Task A
According to the text on anti-counterfeiting packaging, what does the protection offered by nanomolecular particles cost?
Task B
Continue the text on anti-counterfeiting packaging technologies from its last sentence.

╭─ Supplied text

Cortegra's "Biometric Authentication" transforms information embedded in the structure of a package into a digital signature more distinctive than a fingerprint.
Another high-tech solution creates a digital fingerprint of the packaging for later reference by capturing an image of a specific area at speeds as fast as 15 items/s. The digital image can be stored in a database, converted to a numerical code, and printed as a two-dimensional barcode to serve as the unique item-level identifier required for pedigree records. Authentication is possible at any point in the supply chain using a handheld reader–verifier ("Biometric Authentication," Cortegra Group, Parsippany, NJ).

Nanomolecular particles incorporated into paper, adhesive, ink, or other packaging material offer counterfeit protection at a cost of fractions of a cent. The tiny particles function as a synthetic DNA and can be detected and read by a proprietary scanner to authenticate products instantly ("Nano-molecular Forensic Marking System," ATL Security Label Systems, Menomonee Falls, WI).

Med-Health Pharma (Las Vegas, NV), a drug repackager that provides medication in 10- to 30-count packaging for dispensing in physicians' offices, recently began using packaging with invisible markers to prevent counterfeiting and fraud. "Authentication is very important for our industry, and this solution allows us to aggressively confront the issue of counterfeit products that risk innocent lives," says Sam Haddad, vice-president of operations at Med-Health Pharma.

Low levels of tiny mineral markers can be added to virtually any packaging component or material. The markers can be incorporated into ink, toner, varnish, paper pulp, plastic, adhesives, and metals. Detection and authentication are accomplished with a special reader tuned to the mineral and particle level. The marker and reader can provide various levels of security, including basic pass–fail authentication, and can capture and verify a particle image ("Traceless System," Kodak Security Solutions, Eastman Kodak Rochester, NY).

╰─
╭─ Material supplied

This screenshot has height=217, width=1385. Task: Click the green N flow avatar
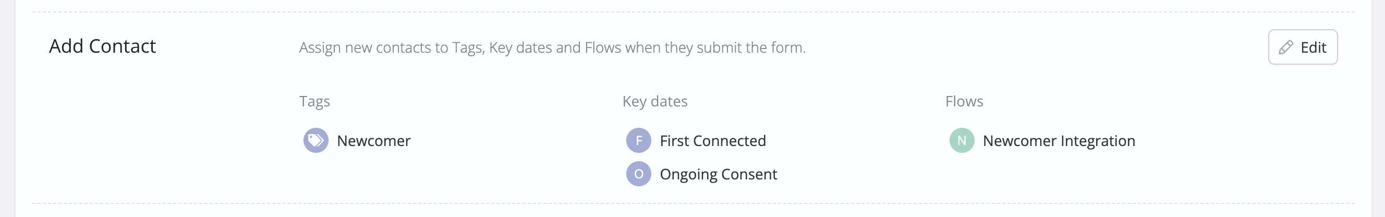tap(961, 140)
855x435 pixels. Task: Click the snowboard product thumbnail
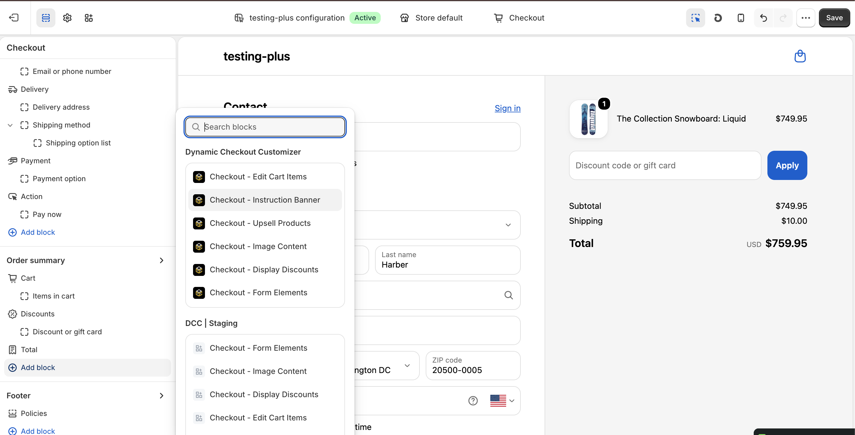(588, 119)
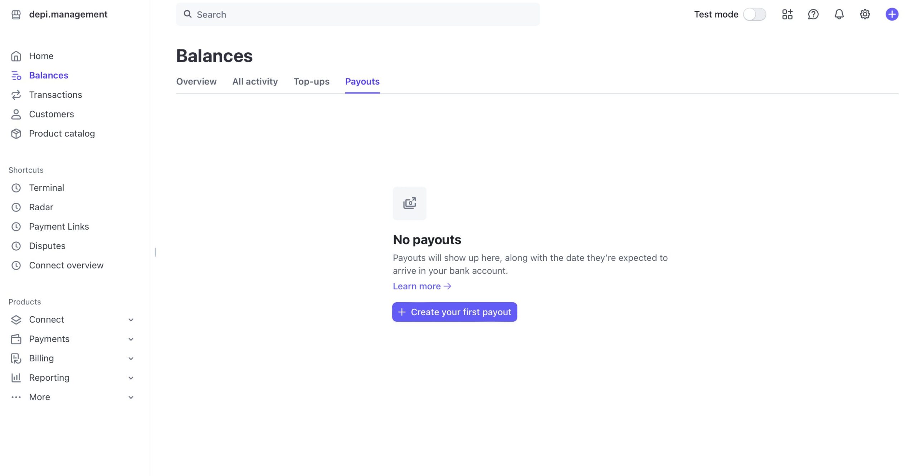
Task: Expand the Payments products section
Action: [72, 339]
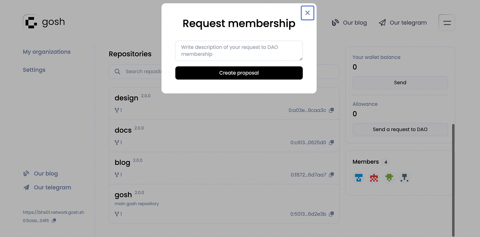Open the hamburger menu

click(x=447, y=23)
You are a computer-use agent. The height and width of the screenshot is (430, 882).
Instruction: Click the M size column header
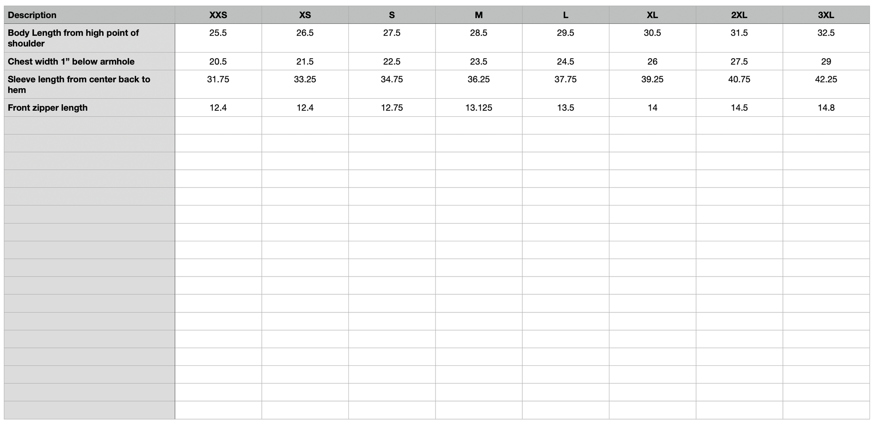pyautogui.click(x=478, y=15)
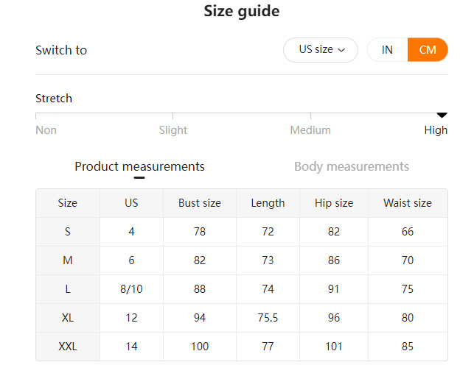
Task: Switch to Product measurements tab
Action: tap(139, 166)
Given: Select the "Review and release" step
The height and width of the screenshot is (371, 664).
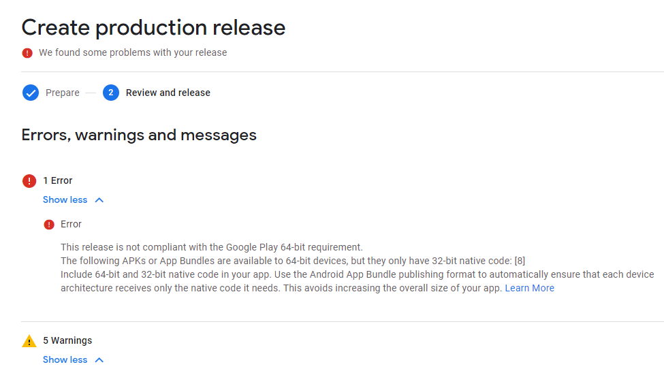Looking at the screenshot, I should [168, 93].
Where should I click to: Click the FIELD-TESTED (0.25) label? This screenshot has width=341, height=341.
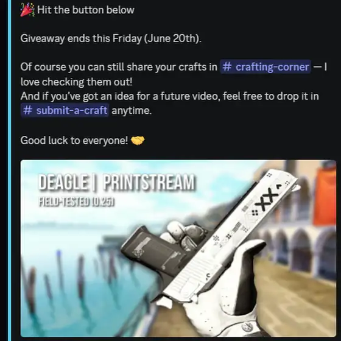point(77,202)
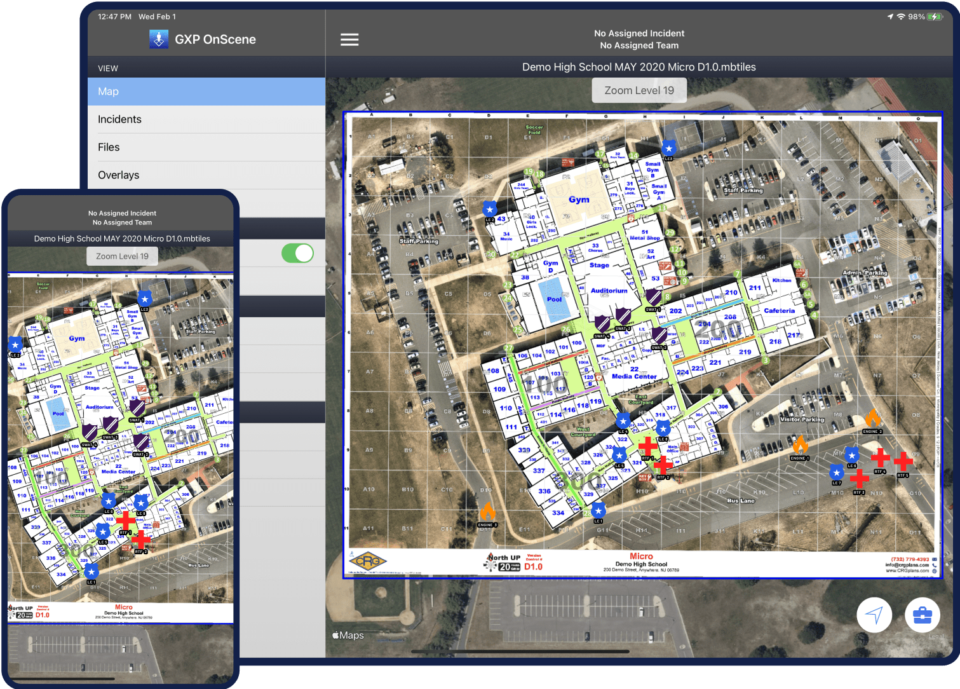Select the Engine 2 fire marker
Viewport: 960px width, 689px height.
click(872, 419)
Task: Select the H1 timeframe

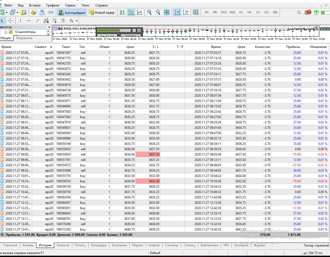Action: point(241,12)
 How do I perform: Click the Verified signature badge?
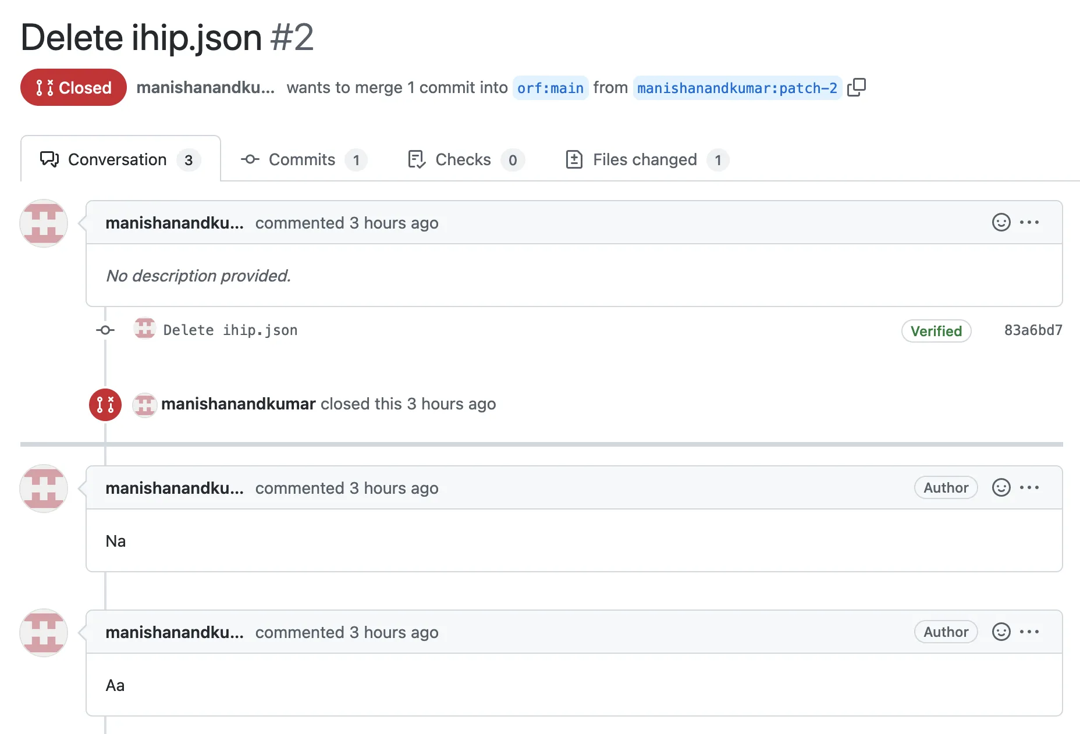(936, 331)
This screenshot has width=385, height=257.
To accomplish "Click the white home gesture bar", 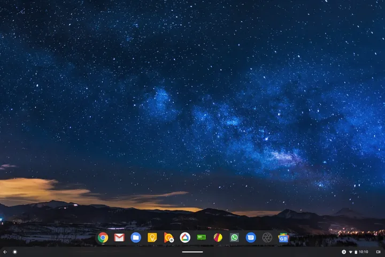I will coord(192,252).
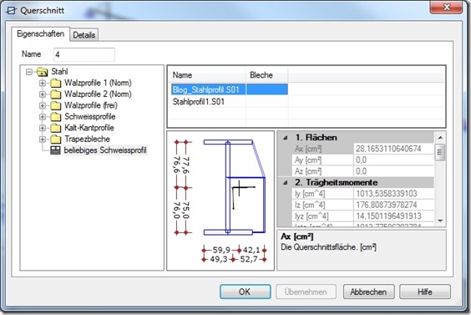Click the Stahl open-folder icon
The width and height of the screenshot is (471, 315).
point(42,72)
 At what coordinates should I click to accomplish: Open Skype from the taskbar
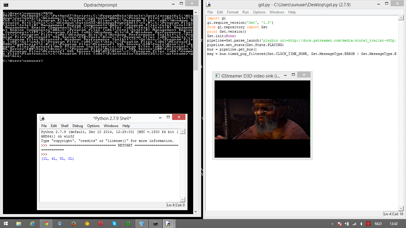pos(114,224)
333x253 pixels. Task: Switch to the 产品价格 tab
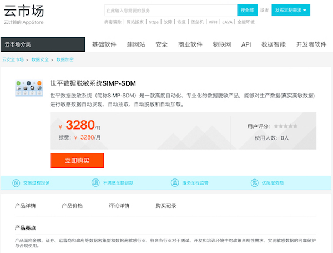(72, 206)
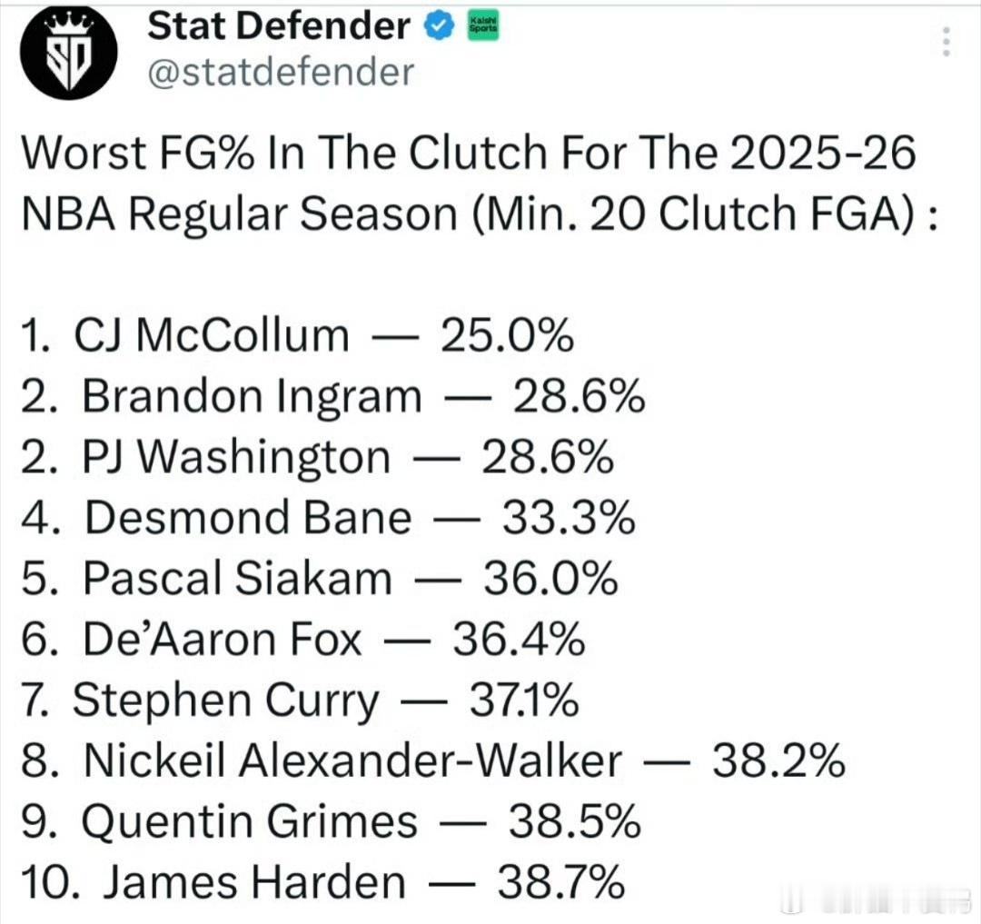Click the blue verified checkmark badge
This screenshot has height=924, width=981.
pos(441,27)
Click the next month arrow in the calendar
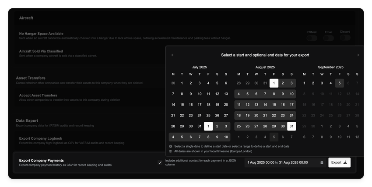 pos(358,55)
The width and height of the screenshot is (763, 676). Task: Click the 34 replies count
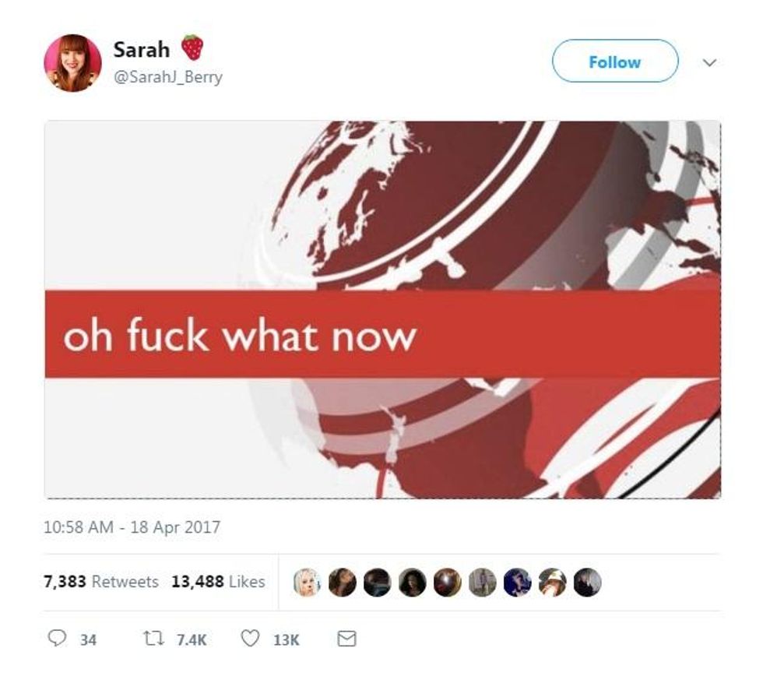coord(88,639)
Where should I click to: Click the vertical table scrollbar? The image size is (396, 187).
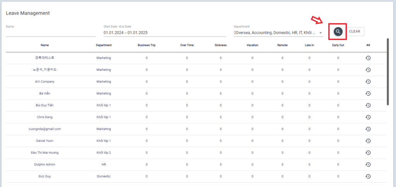tap(388, 71)
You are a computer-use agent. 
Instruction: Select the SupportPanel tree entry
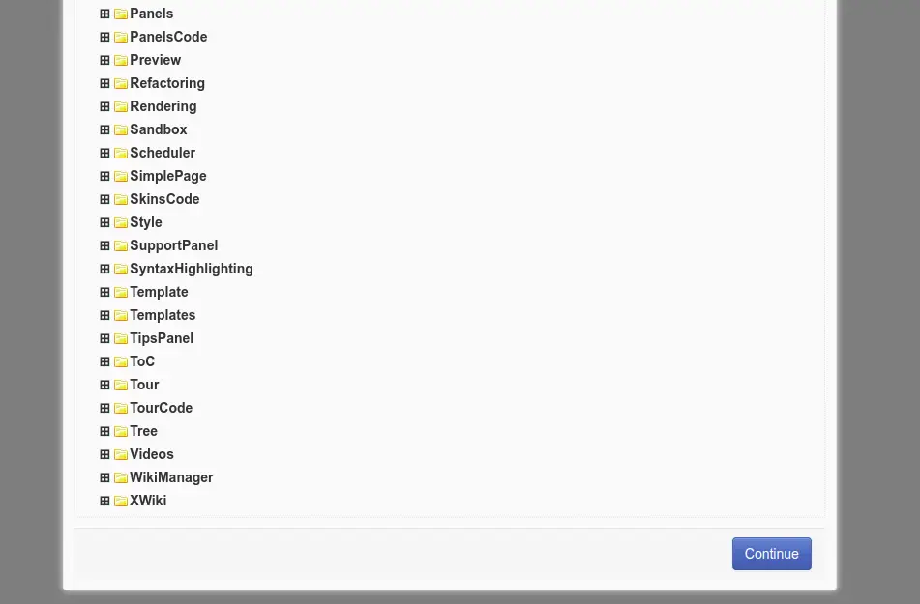tap(174, 245)
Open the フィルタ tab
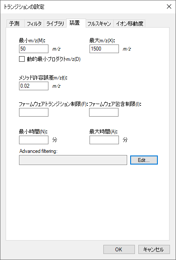Image resolution: width=176 pixels, height=260 pixels. pyautogui.click(x=34, y=24)
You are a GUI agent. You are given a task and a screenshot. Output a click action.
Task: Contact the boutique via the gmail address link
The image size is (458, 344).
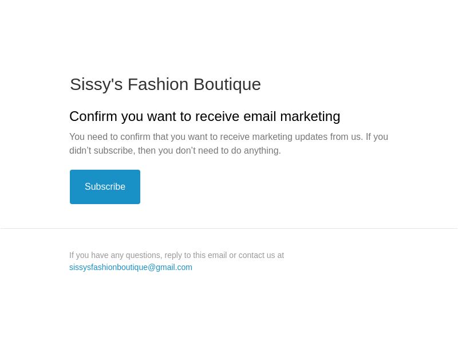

╰─

Exercise result A
Fractions of a cent.

Exercise result B
Security labels, tapes, bags, seals, and pallet-protection devices from a cargo-crime specialist protect unattended assets. Multiple technologies such as microprinting, special adhesives, and sequential numbering provide a layered solution. Security-tape options include silicone coating with a reverse-printed sequential number every 9 in. to prevent undetected removal and replacement of the tape. A numbered clip that crimps on at the intersection of two bands of pallet strapping incorporates a similar approach (tamper-evident labels and tapes, "Topp-Clip" pallet protection, CGM Applied Security Technologies, Farmingdale, NJ).

Another company that advocates a layered approach to product security offers overt, covert, forensic, and track-and-trace technologies such as fine-line printing, color-shift coatings, holograms, infrared-and ultraviolet-detectable taggants, and fluorescence ("N'Crypt" overt and covert printed security features, other security features, Alcan Global Pharmaceutical Packaging, Kirkland, Canada).

Other innovations

A permeable, flexible, spunbonded polyolefin allows users to pack more desiccant in less space than is possible with the traditional rigid plastic desiccant canister. The flexible container is printed with the message "Do Not Eat" in several languages. The unit was created from a single web of material in a patent-pending form–fill–seal process. It maintains the same diameter as the rigid canister and handles the same way on high-speed dispensing equipment. Because the flexible canister is shorter, it occupies less space and represents a weight savings of about 50%. The cost of the form–fill–seal design is comparable with that of a rigid canister. The flexible design eliminates the dusting and lost caps that sometimes affect a rigid canister. Desiccant options include silica gel, clay, and a 50/50 silica gel–clay blend in 1–3-g sizes. All components are classified acceptable for food contact under 21 CFR ("CanPack" desiccant canister, Aridien, Belen, NM).

A fifth-panel carton design involves applying the product insert to the inside of the panel during the carton-conversion process, thus eliminating the need to apply it on the packaging line. Once the carton is erected, the scored panel seals the insert in place. A die-cut window displays the barcode on the insert for quick identification ("Insert 2.0," Pharmagraphics, Greensboro, NC).